Полицейские тогда вели себя идеально. Душки такие невыносимые. Отвезли нас в отдел полиции Ленинского районе. А он на Каштаке, где расстрельный полигон. И я давай читать им лекцию читать. Ну и меня дольше всех продержали, с сотрудниками центра «Э» пришлось общаться. Они же тоже пришли, начали одного парня спрашивать: как ты сюда попал, где живешь, может быть, тебя сюда заслали. А он им все рассказывает. И начали раскручивать парня. А я такой: ребята, 51-я статья. А эшники мне: что ты сказал, мы сейчас тебя в обезьянник утянем. Позже, когда стояли в очереди за протоколом, я к одному в коридоре подошел и сказал: вам будет потом дико стыдно за то, что вы делаете сейчас. Он меня спросил: у тебя там родственники, что ли? Я сказал да, родственники жены. Ну и он ко мне интерес потерял и ушел.

Кстати, когда мне приносили предостережение о недопустимости проведения велопробега, то среди них оказался майор, который меня задерживал. При встрече заулыбался: я вас, Станислав Юрьевич знаю, я вас на митинге арестовывал. Нашел чем хвалиться.
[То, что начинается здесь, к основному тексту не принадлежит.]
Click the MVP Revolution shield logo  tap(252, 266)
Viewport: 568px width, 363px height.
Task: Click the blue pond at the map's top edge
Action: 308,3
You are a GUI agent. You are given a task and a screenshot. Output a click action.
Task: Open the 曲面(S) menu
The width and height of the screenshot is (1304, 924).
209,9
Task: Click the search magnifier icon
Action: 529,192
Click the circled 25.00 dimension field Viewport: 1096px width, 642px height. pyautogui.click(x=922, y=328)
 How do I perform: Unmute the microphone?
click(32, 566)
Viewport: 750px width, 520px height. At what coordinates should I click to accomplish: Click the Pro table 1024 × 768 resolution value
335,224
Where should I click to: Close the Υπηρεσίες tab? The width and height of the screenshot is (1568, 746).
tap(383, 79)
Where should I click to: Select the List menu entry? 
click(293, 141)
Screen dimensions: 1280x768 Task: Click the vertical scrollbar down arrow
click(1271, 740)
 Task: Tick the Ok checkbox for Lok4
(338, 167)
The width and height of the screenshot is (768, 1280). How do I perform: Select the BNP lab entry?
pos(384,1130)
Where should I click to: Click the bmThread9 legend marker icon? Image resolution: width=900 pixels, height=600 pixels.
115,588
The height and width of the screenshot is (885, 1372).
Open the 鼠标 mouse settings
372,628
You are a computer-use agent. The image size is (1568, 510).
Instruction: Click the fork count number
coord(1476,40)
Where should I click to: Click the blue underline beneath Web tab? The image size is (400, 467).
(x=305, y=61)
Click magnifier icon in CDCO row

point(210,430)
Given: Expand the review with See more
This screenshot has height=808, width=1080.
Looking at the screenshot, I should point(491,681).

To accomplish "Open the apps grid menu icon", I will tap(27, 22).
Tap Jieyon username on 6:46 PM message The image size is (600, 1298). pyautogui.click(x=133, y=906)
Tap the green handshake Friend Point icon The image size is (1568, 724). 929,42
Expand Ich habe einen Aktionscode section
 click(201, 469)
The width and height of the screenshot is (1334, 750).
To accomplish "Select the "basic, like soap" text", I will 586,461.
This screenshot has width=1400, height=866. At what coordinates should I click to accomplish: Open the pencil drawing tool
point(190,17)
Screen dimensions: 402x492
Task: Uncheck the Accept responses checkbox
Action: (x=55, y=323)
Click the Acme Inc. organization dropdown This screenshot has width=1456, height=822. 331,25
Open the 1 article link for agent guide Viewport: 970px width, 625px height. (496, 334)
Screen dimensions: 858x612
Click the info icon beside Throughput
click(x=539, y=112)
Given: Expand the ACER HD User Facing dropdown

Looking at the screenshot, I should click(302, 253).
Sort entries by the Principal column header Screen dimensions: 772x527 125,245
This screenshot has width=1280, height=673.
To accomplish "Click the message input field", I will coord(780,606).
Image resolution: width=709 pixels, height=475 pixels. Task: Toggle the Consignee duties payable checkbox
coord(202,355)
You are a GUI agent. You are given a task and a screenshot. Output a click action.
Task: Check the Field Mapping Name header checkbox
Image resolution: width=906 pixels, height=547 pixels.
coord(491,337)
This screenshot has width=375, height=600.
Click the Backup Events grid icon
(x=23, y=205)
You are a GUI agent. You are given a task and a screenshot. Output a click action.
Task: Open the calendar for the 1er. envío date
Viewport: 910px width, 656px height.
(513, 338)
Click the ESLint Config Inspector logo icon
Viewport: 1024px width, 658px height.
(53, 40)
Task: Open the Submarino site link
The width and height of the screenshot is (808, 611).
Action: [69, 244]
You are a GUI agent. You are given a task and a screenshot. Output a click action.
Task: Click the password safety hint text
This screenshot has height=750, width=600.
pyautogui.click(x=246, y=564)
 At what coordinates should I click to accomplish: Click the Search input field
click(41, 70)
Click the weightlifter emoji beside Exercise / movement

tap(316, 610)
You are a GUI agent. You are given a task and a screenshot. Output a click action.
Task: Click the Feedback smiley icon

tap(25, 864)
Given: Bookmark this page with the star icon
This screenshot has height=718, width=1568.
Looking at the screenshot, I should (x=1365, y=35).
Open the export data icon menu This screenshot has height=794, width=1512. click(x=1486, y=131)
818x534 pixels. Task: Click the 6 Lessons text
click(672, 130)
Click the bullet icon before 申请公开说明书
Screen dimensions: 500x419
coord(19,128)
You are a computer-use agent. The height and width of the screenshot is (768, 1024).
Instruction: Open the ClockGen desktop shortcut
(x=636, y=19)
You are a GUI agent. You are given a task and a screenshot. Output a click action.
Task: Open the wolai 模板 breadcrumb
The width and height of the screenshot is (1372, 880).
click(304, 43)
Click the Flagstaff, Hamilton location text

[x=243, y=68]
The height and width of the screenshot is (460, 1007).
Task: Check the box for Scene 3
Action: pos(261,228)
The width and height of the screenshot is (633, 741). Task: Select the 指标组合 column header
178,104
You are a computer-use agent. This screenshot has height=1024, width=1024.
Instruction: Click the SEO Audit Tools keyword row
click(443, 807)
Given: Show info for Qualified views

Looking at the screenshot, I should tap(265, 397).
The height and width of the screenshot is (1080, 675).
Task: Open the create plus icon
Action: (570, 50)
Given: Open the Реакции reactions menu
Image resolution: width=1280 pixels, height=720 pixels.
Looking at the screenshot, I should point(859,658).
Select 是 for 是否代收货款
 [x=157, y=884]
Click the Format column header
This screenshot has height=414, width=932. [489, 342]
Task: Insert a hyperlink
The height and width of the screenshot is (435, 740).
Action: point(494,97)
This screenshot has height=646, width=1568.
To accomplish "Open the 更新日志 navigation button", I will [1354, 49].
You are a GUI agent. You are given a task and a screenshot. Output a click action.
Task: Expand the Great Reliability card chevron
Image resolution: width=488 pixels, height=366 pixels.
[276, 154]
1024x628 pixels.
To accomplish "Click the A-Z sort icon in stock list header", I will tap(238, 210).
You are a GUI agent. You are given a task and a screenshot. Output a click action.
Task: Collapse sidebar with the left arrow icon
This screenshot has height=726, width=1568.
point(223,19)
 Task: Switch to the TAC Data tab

— Уезжать из России не планируете?

— Я полгода прожил в Швеции. Прекрасная страна, прекрасные люди, всё замечательно, но я шибанутый патриот и человек старой закалки. Это моя Родина и я никуда отсюда не уеду. Я не смогу просто жить в другом месте. Я не вижу себя нигде, кроме России. Даже при всех нынешних выкрутасах нашей страны, хочется, чтобы здесь было нормально, и детям моим нормально и всем.

Кстати, именно в Швеции у меня появилась идея заняться скворечниками. Сейчас я ими мало занимаюсь, остатки только продаю. Так, вот, в Швеции в каждом дворике есть металлические фонарики, со свечками внутри. В виде домиков, замков средневековых и так далее. Я начал делать фонарики из фанеры, но из них получалась кормушки. Поэтому перешел на скворечники. У меня есть скворечник – столяр, звездочет. Есть скворечник в образе Сталина. Есть два скворечника:сотрудник НКВД , убивающий заключенного. На эту пару зуб точат постоянно, пишут доносы, мол, это оскорбляет наши чувства. Меня пытались убедить его снять, но я на тормозах этот вопрос спустил, и они отстали.

— Как вы думаете, что будет с Россией?

С Россией все будет нормально, только боюсь, что нескоро. Все-таки мы очеловечимся, будем нормальными людьми, если, конечно, Христос не придет раньше.